1989: With acid house as the moral panic du jour Kilroy decided to work out what it was for the benefit of BBC1 daytime viewers, starting with the question "what happens at these acid house parties?" Research, Robert, research. The audience includes not just legal enforcers and moral guardians but promoters including the infamous Tony Colston-Hayter, DJs including Judge Jules and at 19:10, surely undermining the moral greater good by questioning the police's stance, lawyer who had represented rave organisers in court Keir Starmer. We wonder if this is his first ever TV appearance, he doesn’t have a BBC listing for another twenty years.
1991: The Word invite a fast rising and already notorious Manic Street Preachers onto the show. They spent the day rehearsing new single Love's Sweet Exile, but once put on live TV...
2003: Dick & Dom In Da Bungalow's next door neighbour’s cat has been out and about this week, to one place in particular.
November 2nd
1968: when you dig down into the history of popular chat telly you tend to hear and read a lot about Dee Time, television chat's primary contribution to Swinging London, but not a lot of it still exists so you don't see it a lot. This episode features Susannah York, Lionel Jeffries promoting Chitty Chitty Bang Bang, the Equals and Wayne Fontana.

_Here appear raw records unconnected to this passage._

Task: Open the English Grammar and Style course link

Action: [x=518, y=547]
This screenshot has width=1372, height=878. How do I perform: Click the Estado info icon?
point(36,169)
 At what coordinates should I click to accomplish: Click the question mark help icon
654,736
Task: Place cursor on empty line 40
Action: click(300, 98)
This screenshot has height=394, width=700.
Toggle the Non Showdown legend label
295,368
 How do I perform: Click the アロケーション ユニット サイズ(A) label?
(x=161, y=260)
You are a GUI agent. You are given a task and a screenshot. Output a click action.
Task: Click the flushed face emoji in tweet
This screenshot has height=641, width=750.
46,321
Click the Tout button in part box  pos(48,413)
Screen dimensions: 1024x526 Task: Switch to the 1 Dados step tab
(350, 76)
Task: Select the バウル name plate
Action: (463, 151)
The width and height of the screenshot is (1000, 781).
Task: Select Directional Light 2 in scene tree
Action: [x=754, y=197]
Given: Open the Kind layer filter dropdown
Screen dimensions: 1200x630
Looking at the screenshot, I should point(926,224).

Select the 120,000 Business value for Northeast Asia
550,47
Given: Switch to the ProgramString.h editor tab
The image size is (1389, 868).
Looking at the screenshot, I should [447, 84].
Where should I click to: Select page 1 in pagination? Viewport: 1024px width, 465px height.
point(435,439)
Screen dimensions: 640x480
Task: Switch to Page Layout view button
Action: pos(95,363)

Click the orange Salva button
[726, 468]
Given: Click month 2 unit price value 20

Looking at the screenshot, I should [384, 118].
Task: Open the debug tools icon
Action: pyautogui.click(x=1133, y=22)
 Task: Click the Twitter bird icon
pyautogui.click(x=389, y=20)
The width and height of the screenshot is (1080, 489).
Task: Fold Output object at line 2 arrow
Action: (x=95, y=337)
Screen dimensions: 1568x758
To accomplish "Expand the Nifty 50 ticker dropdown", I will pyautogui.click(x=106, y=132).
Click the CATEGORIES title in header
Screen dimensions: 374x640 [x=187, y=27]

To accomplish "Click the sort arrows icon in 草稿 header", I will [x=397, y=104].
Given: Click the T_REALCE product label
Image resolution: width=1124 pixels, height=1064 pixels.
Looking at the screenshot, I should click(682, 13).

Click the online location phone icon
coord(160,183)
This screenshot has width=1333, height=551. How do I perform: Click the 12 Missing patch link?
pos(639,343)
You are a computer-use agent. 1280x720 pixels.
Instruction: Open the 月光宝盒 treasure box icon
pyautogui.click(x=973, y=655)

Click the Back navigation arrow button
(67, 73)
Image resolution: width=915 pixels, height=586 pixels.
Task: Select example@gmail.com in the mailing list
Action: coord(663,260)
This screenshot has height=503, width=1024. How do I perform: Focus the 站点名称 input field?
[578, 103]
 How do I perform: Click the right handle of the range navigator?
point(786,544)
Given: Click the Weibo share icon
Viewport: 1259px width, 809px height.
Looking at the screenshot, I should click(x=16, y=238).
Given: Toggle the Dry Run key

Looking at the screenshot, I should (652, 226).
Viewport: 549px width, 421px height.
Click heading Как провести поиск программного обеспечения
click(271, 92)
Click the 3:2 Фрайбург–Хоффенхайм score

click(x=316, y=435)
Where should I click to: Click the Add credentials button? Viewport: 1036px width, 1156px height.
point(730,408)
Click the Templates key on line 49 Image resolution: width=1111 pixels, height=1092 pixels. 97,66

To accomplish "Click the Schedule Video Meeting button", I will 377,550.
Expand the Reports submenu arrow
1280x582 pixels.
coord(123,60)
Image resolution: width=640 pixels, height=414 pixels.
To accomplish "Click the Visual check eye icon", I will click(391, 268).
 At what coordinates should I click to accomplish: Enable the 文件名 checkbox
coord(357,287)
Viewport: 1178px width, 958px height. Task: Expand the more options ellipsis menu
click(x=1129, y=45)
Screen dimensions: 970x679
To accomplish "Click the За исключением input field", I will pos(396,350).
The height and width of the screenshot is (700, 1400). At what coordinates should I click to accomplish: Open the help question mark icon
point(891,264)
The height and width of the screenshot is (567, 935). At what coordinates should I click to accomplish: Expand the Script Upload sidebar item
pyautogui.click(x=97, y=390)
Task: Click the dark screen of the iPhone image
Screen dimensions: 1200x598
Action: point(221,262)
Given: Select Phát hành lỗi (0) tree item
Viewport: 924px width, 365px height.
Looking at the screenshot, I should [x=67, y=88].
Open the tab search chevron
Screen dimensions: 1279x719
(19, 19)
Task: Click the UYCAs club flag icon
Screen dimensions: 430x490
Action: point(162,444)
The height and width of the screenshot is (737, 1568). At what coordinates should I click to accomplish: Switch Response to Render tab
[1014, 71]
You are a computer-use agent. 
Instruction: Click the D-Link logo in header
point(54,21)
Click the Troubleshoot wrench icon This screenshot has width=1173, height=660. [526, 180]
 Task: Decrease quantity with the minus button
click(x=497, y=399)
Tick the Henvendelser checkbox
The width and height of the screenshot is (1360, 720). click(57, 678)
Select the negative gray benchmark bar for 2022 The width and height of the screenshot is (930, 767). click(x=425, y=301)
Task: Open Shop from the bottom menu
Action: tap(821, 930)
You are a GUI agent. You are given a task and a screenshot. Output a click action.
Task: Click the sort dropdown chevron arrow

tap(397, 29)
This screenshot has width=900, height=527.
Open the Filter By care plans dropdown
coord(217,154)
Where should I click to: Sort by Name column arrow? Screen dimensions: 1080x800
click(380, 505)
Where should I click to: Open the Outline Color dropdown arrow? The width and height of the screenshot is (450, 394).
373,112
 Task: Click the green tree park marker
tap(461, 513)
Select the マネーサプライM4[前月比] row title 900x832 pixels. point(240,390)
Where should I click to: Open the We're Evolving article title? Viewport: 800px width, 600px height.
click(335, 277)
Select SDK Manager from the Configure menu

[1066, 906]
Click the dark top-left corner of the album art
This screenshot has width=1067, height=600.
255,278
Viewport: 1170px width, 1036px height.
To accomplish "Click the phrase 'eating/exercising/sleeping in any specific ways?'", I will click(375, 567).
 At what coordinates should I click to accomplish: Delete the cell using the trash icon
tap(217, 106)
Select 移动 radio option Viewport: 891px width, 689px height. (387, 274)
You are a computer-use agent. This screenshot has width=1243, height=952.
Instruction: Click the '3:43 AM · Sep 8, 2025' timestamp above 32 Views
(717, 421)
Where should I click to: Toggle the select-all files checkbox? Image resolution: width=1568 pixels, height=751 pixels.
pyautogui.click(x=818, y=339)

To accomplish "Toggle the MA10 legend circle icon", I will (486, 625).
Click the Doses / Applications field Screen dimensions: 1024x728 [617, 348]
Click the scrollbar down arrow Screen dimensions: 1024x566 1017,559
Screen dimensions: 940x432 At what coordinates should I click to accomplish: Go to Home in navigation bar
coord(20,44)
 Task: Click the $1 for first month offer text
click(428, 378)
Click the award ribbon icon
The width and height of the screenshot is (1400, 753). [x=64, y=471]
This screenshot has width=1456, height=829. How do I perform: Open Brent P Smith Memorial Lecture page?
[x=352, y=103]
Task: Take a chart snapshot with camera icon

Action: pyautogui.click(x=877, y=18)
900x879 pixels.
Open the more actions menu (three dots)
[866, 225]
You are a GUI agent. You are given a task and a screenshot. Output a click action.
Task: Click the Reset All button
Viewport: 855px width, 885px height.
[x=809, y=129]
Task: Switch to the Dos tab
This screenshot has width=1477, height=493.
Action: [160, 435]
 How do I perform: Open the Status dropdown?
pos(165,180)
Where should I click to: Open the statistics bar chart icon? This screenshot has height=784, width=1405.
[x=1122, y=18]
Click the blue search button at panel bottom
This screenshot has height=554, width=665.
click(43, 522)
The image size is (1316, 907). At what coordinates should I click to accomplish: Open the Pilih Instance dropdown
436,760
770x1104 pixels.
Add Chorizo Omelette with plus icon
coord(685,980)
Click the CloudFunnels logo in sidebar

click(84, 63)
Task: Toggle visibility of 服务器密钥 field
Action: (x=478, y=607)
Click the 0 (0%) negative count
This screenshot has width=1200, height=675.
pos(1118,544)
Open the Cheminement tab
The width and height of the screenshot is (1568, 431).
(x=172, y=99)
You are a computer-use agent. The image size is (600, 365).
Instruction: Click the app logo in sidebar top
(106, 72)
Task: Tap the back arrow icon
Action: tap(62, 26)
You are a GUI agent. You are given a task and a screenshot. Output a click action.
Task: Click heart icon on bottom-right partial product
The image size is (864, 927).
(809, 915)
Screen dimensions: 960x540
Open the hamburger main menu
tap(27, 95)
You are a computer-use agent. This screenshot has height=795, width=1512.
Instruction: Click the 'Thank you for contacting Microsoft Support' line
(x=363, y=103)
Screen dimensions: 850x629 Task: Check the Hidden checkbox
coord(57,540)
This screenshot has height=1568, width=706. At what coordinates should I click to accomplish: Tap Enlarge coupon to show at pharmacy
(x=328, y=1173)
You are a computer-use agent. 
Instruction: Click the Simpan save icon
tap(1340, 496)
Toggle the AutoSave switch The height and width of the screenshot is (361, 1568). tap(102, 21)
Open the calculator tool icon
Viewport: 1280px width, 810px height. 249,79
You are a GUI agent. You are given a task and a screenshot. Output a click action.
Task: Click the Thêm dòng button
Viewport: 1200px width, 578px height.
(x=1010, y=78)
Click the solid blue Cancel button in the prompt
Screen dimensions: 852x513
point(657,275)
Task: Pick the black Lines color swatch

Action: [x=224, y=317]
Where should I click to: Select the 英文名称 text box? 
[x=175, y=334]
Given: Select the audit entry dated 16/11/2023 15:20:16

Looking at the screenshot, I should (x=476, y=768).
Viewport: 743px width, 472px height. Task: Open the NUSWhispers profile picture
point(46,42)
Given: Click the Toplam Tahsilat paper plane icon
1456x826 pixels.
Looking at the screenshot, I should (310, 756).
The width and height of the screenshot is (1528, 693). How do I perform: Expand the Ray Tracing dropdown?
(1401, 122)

1982: Channel 4? Certainly. Mr Coia, if you would. The countdown to a brand new channel ends... with a weird blue and light brown set and an avuncular local newscaster. Many were underwhelmed, the Guardian unkindly calling it "abstruse", and that's why it was quickly axed and has rarely been heard of since. The channel was affected by an industrial dispute with Equity making it unable to feature actors on their books in their commercials for months after it began. The first advert break is therefore heavy on models and graphics, including a foretaste of the future with a woman in her bra. Channel 4 News' analytical approach was in place from the start, though Peter Sissons seems to be working without an autocue or desk so looks underprepared. Brookside was the most watched of the first night's offerings, though the Times declared “it was unlikely still to be on the air in a year's time"; the best remembered was The Comic Strip Presents: Five Go Mad In Dorset. Coia returned at closedown to preview the 3rd and then joining us in vision with what we suspect is a deliberate BBC2 launch reference. The new network gets its due in John Craven's Newsround and they've already managed to licence those opening words, but it’s not as big as a British Safety Council fire safety campaign that takes an unorthodox topical approach. News At Ten, one of Selina Scott's last before jumping ship to the other end of the day, has its report interrupted when the director thinks cutting to their ident is a breakdown and brings us an unprepared Martyn Lewis but recovers in time for the Financial Times' reviewer Chris Dunkley confidently stating that Brookside is indistinguishable and Countdown is disappointing. Musical Youth returning to school is their And Finally story, Lewis having to read Pass The Dutchie as if it's something he cannot contemplate, which is probably correct.
2001: Victoria Wood’s Sketch Show Story brings back Acorn Antiques.
November 3rd
1981: Russell Harty becomes the first of many to underestimate Rik Mayall's capacity for misrule in inviting "phenomenon of the 625 line variety" Kevin Turvey onto his show. Elvis Costello is similarly bewildered.
1996: Auntie's All Time Greats, marking television’s sixtieth anniversary, brings back Acorn Antiques. You know, just like yesterday.